As GM and Chrysler were going back before Congress today, they have been back in the news again lately. I have gotten tired of hearing blowhard analysis on the news channels that “the problem is the UAW.” I can’t count the number of times I’ve heard that oversimplified blanket statement. I’m sure we’ll hear it more on the news tonight.
One analyst, this morning, tacked on the comment, “GM isn’t blameless.” To say the least!
You could reverse all of the statements and say “the problem is GM management” and that the UAW is also “not blameless.” I don’t hear that sentiment much. I don’t think the blame game is really very productive, but much of the union bashing seems uninformed.
The UAW is blamed for what’s considered to be outrageous pay. One thing to keep in mind with any of these onerous UAW contract conditions (high pay, great benefits, “Jobs Bank“) is that GM management agreed to these contracts. They weren’t forced on them by the government. Other problems like restrictive work rules were also agreed to (and have harmed GM’s attempts to “get Lean.”)
It’s often thrown around that GM labor costs are $75 an hour. That’s another oversimplification and it’s not accurate. It’s not like each GM workers takes home that much in pay and benefits, before taxes.
This website (PolitiFact) is very helpful in breaking down some of the real numbers to compare GM (unionized) and Toyota (non-union in the U.S.).
- Real GM hourly wage is $28/hour
- Toyota Georgetown (Kentucky) pays $27 to $30/hour
- Adding in GM benefits, the current employees cost about $51/hour
- At Toyota, they cost up to $55/hour including benefits
So where does this $75 number come from? Where is the wage gap where GM is getting killed on cost?
Look at the retirees.
When you add in retiree health benefits, you get the $75 number. Toyota just doesn’t have as many retirees here in the U.S. because they’ve only employed people for about 20 years.
Consider this: At the end of 2007, GM had 365,000 retired hourly employees, as opposed to 62,000 active hourly employees.
When you have roughly SIX retirees for every worker, that seems pretty unsustainable. That’s the problem right there. That’s the way Social Security is bound to look some day, but that’s a different discussion for a different blog.
Why does GM need fewer workers today compared to the past? Some of it is due to productivity improvements, but a lot of it is certainly due to falling market share (from 60% to the low 20% range) . Whose fault is it that market share has plummeted or they couldn’t anticipate that the competitive environment would get tougher over the past few decades?

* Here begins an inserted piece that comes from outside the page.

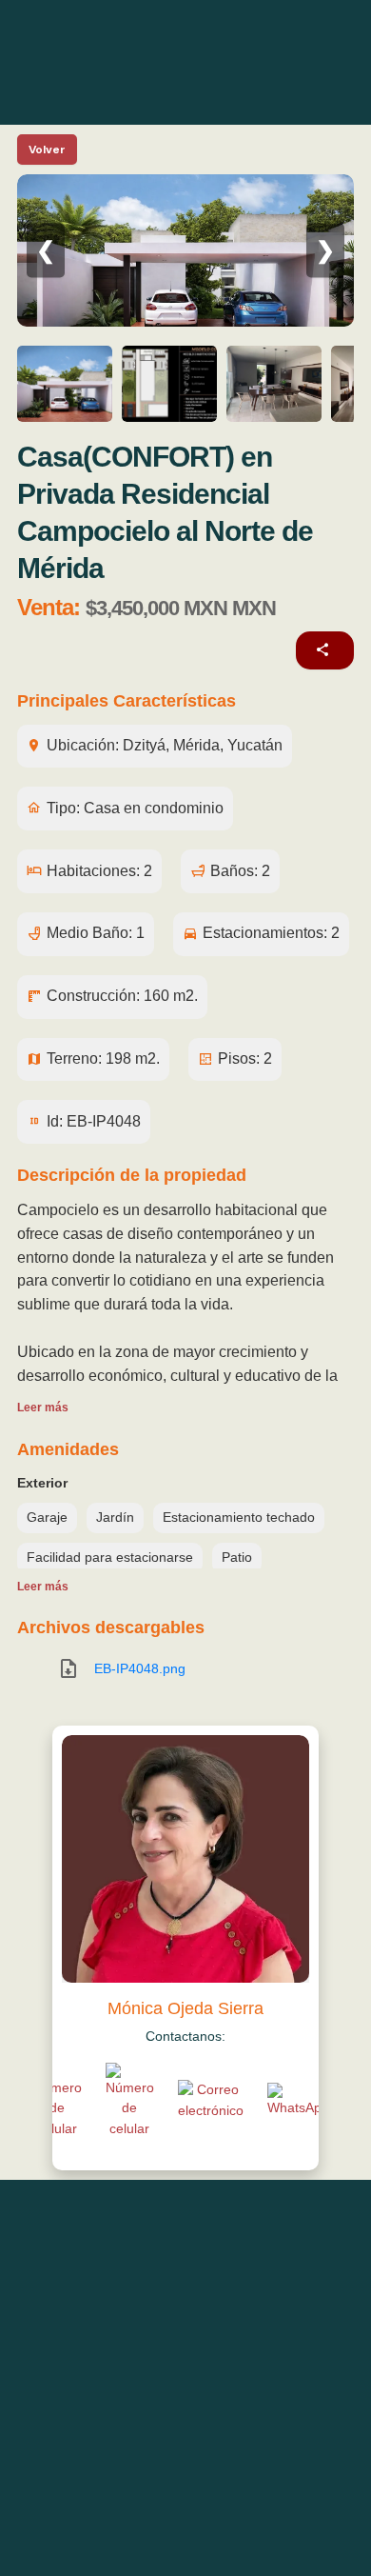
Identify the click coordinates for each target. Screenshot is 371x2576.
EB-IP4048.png (140, 1668)
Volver (47, 149)
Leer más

That certainly can’t be blamed on the union. As Dr. Deming would have said (I believe), that’s all top leadership’s responsibility. That’s why they make the big bucks.
Look at the wage gap between Toyota’s CEO and GM’s CEO… GM’s CEO, Rick Wagoner, makes 14 TIMES what Toyota’s CEO makes. Considering their track record of growth and strategic thinking, the Toyota CEO is very underpaid, don’t you think?